Um universo de muitas musicalidades

Kubrick encomendou a banda sonora de "2001" ao veterano Alex North... mas nunca utilizou a sua partitura, recorrendo antes a peças de Richard Strauss, Johann Strauss ou György Ligeti.

A história da música de 2001: Odisseia no Espaço dava um filme. O paradoxo é este: a banda sonora original do filme... não está no filme. Rezam as crónicas que o próprio compositor, Alex North (1910-1991), só terá dado conta dessa ausência na sessão de ante-estreia, em Nova Iorque. Em qualquer caso, existem duas edições da sua partitura: uma dirigida por Jerry Goldsmith, gravada em 1993; outra lançada apenas em 2007, mas contendo o registo original, com o maestro Henry Brant.

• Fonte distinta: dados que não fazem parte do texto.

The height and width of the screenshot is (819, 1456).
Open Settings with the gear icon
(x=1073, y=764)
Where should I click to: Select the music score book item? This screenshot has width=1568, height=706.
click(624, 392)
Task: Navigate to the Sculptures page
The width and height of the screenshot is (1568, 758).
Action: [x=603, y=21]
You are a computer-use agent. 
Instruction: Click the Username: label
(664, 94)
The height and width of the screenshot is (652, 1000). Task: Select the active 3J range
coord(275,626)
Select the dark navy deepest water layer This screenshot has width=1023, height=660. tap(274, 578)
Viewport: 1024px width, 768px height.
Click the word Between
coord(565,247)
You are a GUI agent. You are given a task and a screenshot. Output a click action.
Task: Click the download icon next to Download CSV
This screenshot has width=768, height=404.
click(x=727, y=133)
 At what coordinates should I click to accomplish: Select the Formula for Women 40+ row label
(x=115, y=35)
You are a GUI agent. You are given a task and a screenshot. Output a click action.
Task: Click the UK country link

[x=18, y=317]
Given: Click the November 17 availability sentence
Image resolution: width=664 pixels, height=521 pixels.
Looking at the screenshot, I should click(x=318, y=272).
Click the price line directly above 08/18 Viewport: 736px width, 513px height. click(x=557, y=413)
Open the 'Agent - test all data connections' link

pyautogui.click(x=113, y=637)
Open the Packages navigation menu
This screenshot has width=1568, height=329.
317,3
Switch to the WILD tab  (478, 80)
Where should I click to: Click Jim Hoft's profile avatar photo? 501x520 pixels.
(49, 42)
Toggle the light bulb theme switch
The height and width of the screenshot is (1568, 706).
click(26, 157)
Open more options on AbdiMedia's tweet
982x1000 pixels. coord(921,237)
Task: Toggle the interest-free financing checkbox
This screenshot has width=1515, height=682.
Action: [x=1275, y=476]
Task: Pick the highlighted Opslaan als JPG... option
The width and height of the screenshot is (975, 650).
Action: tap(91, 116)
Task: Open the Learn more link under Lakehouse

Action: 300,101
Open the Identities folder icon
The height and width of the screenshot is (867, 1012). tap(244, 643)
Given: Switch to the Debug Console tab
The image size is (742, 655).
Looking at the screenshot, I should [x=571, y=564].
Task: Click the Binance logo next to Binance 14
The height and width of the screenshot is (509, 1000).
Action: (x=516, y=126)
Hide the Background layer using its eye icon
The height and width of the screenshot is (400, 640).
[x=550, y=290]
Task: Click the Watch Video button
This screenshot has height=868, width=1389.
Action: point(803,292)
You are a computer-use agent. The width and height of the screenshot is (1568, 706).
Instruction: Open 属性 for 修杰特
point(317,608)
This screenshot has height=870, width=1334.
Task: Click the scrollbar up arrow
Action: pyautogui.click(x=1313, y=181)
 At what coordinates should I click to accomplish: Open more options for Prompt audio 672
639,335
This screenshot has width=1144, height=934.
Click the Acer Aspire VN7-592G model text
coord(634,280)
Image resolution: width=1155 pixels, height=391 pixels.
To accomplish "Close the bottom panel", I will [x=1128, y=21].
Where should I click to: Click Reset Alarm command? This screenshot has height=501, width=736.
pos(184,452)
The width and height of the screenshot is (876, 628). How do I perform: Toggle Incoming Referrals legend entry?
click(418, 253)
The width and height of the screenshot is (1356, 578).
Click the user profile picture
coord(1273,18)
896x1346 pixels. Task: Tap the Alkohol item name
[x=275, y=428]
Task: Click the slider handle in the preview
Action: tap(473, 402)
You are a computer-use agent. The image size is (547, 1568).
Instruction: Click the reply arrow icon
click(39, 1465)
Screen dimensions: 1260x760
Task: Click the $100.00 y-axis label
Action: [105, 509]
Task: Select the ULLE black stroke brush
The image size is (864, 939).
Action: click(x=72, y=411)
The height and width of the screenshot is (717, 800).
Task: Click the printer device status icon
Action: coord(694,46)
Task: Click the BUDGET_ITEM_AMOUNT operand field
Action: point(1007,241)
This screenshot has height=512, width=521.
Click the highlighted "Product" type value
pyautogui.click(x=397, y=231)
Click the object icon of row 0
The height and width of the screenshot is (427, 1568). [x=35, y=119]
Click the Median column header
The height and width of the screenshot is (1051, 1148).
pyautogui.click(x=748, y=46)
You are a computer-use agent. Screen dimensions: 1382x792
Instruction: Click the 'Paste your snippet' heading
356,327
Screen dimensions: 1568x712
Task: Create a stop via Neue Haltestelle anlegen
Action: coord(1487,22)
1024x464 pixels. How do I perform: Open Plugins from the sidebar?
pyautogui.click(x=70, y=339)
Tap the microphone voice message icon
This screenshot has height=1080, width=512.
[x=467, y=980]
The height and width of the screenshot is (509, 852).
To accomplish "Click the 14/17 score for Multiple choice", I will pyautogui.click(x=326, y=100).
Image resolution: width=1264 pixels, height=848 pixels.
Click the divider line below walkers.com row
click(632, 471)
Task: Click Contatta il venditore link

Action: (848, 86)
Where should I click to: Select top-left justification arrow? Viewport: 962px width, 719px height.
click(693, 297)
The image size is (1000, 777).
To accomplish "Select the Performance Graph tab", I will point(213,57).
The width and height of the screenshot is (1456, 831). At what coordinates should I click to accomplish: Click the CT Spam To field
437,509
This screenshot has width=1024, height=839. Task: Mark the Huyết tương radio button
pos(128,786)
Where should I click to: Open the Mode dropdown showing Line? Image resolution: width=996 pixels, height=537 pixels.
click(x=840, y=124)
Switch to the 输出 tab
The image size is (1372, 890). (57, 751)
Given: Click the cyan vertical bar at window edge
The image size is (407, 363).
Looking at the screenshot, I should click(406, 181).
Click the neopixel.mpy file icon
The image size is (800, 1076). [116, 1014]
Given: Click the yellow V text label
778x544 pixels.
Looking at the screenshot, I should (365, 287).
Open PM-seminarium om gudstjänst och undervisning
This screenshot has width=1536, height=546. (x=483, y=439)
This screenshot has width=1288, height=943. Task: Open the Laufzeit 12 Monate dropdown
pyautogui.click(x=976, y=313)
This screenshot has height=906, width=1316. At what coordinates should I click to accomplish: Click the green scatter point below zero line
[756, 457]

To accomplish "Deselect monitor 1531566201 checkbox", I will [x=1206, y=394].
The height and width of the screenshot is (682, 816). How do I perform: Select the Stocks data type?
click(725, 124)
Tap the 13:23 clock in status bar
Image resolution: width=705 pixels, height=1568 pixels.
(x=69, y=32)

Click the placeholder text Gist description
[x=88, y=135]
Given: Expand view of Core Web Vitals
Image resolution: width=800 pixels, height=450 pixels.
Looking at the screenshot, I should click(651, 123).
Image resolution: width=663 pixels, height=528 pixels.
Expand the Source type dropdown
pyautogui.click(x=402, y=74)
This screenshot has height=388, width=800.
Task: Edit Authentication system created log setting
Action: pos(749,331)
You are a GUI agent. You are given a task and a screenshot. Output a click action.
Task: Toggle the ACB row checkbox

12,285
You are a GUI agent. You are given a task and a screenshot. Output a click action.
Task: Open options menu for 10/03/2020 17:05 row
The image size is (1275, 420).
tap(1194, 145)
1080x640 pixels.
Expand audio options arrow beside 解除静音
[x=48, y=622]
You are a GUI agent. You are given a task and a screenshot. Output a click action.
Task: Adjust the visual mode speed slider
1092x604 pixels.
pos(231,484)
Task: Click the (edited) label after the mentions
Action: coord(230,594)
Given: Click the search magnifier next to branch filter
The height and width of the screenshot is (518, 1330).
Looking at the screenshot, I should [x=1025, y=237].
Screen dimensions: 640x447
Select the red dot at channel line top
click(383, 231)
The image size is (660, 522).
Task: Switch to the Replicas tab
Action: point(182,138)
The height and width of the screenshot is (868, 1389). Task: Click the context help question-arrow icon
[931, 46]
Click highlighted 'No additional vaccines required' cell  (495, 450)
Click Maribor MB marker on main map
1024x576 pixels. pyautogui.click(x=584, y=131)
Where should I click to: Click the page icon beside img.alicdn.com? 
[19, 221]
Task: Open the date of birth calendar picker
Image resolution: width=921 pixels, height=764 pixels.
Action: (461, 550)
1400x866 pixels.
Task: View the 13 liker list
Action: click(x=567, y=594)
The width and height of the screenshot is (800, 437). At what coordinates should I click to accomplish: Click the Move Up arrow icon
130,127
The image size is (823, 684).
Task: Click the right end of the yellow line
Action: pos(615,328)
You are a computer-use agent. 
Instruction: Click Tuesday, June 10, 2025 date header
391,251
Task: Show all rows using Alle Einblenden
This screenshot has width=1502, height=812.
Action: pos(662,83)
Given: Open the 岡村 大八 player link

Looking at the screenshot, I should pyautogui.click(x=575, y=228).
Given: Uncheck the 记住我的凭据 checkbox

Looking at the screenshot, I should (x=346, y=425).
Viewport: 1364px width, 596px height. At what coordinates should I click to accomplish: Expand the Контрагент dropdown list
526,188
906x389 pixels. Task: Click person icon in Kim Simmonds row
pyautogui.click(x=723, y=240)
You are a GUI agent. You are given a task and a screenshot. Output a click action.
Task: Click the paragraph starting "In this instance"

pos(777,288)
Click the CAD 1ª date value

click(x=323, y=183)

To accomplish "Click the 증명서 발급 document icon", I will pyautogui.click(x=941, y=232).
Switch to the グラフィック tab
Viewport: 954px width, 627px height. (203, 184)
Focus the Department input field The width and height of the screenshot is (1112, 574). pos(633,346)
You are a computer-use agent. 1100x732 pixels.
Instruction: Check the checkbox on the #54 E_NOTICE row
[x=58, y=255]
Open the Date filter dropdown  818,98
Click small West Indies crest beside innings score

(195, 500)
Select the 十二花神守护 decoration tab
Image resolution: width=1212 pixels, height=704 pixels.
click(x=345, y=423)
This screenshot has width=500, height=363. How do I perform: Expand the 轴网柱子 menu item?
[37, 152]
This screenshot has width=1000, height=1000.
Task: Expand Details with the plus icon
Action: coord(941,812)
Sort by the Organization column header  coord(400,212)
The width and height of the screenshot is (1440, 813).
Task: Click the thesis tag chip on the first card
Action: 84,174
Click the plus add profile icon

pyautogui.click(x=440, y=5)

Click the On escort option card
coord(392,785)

Autor das bandas sonoras de clássicos como Um Eléctrico Chamado Desejo (Elia Kazan, 1951) ou Os Inadaptados (John Huston, 1961), North já tinha trabalhado com Stanley Kubrick em Spartacus (1960) e Dr. Estranhoamor (1964). Kubrick voltou a convidá-lo para 2001, mas nunca lhe deu conta da sua opção por composições pré-existentes.

Servindo para introduzir a coexistência geométrica dos planetas, a abertura de Assim Falava Zaratustra, o poema sinfónico composto por Richard Strauss em 1896, tornou-se mesmo o emblema musical de 2001. Juntamente com Danúbio Azul, de Johann Strauss (no bailado das naves espaciais), ou Atmosferas, de György Ligeti (na viagem alucinante do astronauta Dave Bowman), as peças utilizadas servem para criar ambiências muito particulares, quase sempre dispensando as palavras (não há diálogos nos 20 minutos iniciais e finais do filme).

Para Kubrick, a música sempre foi um elemento essencial da realização, muito para além de um mero pano de fundo da acção - lembremos o exemplo das canções da década de 60 (incluindo These Boots Are Made for Walkin", de Nancy Sinatra) incluídas no seu filme sobre a guerra do Vietname, Nascido para Matar (1987). No caso concreto de 2001, entre a nostalgia inerente à valsa de Strauss e o experimentalismo de Ligeti, Kubrick terá definido a insólita dialética, de uma só vez musical e simbólica, de um mundo assombrado pelo próprio futuro. Ironicamente ou não, esse futuro é também o nosso presente.